You know when you’ve begun to master your role when others ask you to consult. Consulting is the next level of organizational influence. People believe that you can influence individuals, groups, and organizations with your knowledge, skills, and experience. In the early stages of consulting, you will be asked to mentor others and guide them to perform at higher levels. In the later stages of consulting, you’ll work across departments on larger initiatives.
Being viewed as a subject-matter expert (SME), is the final level of organizational influence. SMEs, like consultants, work across departments but they are given decision-making authority. They can stand alone and represent the interests of others. Consultants generally make recommendations based on analysis. SMEs often outline strategies, make decisions, and guide initiatives through implementation.
At the SME level, you are at the top of the organization perception, but if you want to climb higher, or grow your business, you must focus on building industry influence.
Industry Perception and Influence
Expert is the first step in expanding your spheres of influence at the industry level. An expert is seen as the authority in an area, just like the SME, but now people across the industry trust you as a source of accurate and reliable information on a subject. Image validation as an expert comes from outside your organization, not within it. You recognize experts because they are quoted in newspapers and magazine articles, they speak at industry conferences or are interviewed on podcasts.
From expert you evolve to become a thought leader. A thought leader is more than a pundit you see on television. They are viewed as authoritative (trusted and reliable) and influential. At this point, you are proactively taking steps to influence the image and direction of your entire industry. You are viewed as a spokesperson for the industry, not just your company. To identify thought leaders, observe who the media contacts during a crisis. During the COVID-19 pandemic, Dr. Anthony Fauci was a prominent spokesperson for the medical community.
The final step in industry influence is to become a visionary. Visionaries think about and plan the future of an industry. They have the imagination, insight, and wisdom to move the industry to the next level. In workshops, I stress that the best ways to progress from expert to visionary is to write – articles, books, blogs, etc., and to speak. Writing and social media are ways to expand the universe of people exposed to your ideas. Visionaries move an industry forward by promoting the discussion and debate of ideas and solutions.

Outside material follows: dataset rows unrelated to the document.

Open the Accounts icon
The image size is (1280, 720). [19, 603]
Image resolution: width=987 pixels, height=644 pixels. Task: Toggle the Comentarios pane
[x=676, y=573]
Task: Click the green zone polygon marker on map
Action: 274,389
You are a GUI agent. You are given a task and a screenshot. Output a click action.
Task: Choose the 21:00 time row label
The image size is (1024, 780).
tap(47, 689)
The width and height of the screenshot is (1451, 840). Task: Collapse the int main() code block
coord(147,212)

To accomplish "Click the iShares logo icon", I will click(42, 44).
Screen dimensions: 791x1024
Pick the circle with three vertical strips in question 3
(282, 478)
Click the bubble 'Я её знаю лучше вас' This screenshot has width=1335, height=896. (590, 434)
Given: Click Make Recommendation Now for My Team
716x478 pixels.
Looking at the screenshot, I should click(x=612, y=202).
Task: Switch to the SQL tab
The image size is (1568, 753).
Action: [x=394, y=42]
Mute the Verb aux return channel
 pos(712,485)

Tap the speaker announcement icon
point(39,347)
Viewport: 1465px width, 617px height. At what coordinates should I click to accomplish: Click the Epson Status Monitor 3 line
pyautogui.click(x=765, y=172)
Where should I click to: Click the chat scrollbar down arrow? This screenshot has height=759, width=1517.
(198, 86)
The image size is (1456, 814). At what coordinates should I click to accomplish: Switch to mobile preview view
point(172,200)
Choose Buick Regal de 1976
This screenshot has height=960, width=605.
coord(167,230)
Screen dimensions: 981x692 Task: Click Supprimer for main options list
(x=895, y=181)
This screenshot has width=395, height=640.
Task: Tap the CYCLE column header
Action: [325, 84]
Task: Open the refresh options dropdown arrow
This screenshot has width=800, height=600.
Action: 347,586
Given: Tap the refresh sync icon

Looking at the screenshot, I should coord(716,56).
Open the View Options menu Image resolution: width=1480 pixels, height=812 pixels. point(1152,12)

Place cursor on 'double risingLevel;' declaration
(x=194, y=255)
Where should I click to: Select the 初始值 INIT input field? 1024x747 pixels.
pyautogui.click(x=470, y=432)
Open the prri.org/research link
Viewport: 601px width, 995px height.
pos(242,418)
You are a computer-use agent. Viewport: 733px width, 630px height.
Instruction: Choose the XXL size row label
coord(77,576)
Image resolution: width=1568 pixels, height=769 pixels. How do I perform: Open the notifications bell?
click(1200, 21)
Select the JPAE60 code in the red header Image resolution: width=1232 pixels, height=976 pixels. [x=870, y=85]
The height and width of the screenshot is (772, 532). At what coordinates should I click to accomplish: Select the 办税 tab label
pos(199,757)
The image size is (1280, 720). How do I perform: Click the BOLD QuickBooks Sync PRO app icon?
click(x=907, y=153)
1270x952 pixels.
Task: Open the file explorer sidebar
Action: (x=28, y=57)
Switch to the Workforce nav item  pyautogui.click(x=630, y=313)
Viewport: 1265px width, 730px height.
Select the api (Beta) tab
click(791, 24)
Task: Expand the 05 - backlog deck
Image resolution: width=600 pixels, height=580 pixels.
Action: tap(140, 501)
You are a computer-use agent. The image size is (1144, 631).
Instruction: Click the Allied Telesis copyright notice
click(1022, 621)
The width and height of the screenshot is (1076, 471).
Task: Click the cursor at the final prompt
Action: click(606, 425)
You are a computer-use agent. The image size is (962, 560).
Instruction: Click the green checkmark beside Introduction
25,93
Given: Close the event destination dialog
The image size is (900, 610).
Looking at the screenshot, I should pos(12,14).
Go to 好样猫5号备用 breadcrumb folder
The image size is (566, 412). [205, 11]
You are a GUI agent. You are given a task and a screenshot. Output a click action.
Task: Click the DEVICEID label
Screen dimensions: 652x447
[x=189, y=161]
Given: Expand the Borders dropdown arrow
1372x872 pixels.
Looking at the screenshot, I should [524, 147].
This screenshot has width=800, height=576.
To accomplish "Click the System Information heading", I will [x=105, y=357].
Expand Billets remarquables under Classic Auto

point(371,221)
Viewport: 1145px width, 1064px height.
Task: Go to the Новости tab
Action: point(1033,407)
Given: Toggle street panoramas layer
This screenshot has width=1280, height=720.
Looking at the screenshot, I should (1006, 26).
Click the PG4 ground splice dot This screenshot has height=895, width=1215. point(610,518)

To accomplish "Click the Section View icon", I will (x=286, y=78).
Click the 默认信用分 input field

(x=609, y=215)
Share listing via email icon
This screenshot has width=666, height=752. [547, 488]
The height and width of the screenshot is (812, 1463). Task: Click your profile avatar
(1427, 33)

World Perception and Influence
The final transition is to expand your influence from a single industry to the world. At this level, you have built a track record of success, and your ideas are accepted industry practices. To further expand your influence, you must analyze the factors that resulted in your success and explain them in more generic terms to they can be adapted and adopted outside your industry. In the beginning your ideas impact your local region. As more individuals become aware of you, your image and influence expand throughout your country, and then the world.
Oprah Winfrey, billionaire media executive and philanthropist, is an example of how a person expanded her spheres of influence from organization to industry to world leader. She started as a local news co-anchor in Nashville. After relocating to Chicago her half-hour morning talk show called AM Chicago became a hit show. Oprah jumped to become an industry influencer when The Oprah Winfrey Show became nationally syndicated. Oprah became a world influencer when her charitable arm, Oprah’s Angel Network, raised more than $50 million for charitable programs and she built a leadership academy for girls’ education in South Africa and provided relief to victims of Hurricane Katrina.
In 2013, Oprah received the nation’s highest civilian honor, the President Medal of Freedom, from Barack Obama, symbolizing Oprah’s status as a world influencer.
Performance is important, especially early in your career, but image and your spheres of influence count more as you climb the corporate ladder. Invest the time to develop company, industry, and world influence.